Bispo Zadoque confessa assassinato de Sara Freitas e acusa marido de ser o mandante

O julgamento do caso que investiga a morte da cantora gospel Sara Freitas ganhou um novo desdobramento após a confissão de um dos acusados durante o júri popular realizado em Dias d’Ávila, na Região Metropolitana de Salvador.
Weslen Pablo Correia de Jesus, conhecido como “Bispo Zadoque”, admitiu participação no crime e revelou detalhes sobre a execução da vítima. Segundo o advogado da família, o réu afirmou que o assassinato foi encomendado por Ederlan Mariano, marido de Sara, apontando-o como o mandante da ação.
Ainda de acordo com o depoimento, o crime teria sido planejado e executado de forma organizada, incluindo a morte e a tentativa de ocultação do corpo da cantora.
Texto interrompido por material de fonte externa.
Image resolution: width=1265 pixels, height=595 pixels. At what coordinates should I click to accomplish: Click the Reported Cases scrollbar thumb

Ederlan Mariano, que também é réu no processo, foi interrogado durante o julgamento e negou qualquer envolvimento no assassinato. Em sua defesa, ele afirmou sofrer com a perda da esposa e declarou inocência diante das acusações.
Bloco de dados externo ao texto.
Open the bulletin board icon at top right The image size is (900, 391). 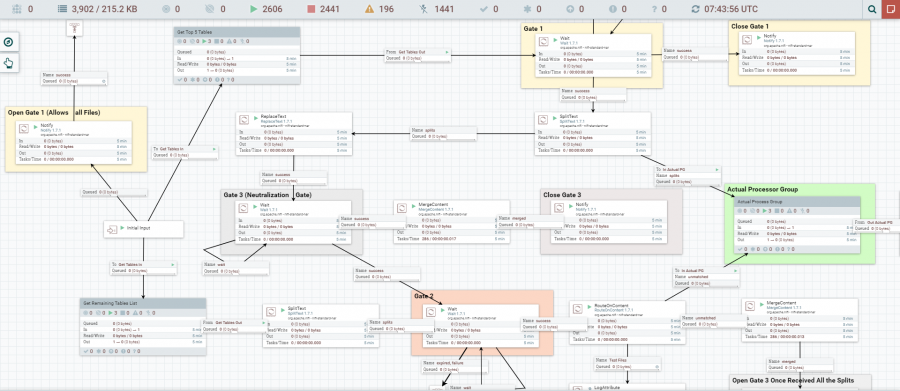891,9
O júri, que teve início na terça-feira (24), foi marcado por momentos de tensão, com depoimentos, interrogatórios e divergências entre defesa e acusação. A expectativa é que o julgamento seja concluído após a fase final de debates entre as partes.
O crime ocorreu em outubro de 2023, quando Sara Freitas foi atraída para um falso compromisso, assassinada com extrema violência e teve o corpo ocultado e posteriormente queimado.
O caso segue sendo analisado pelos jurados, que irão decidir pela condenação ou absolvição dos acusados.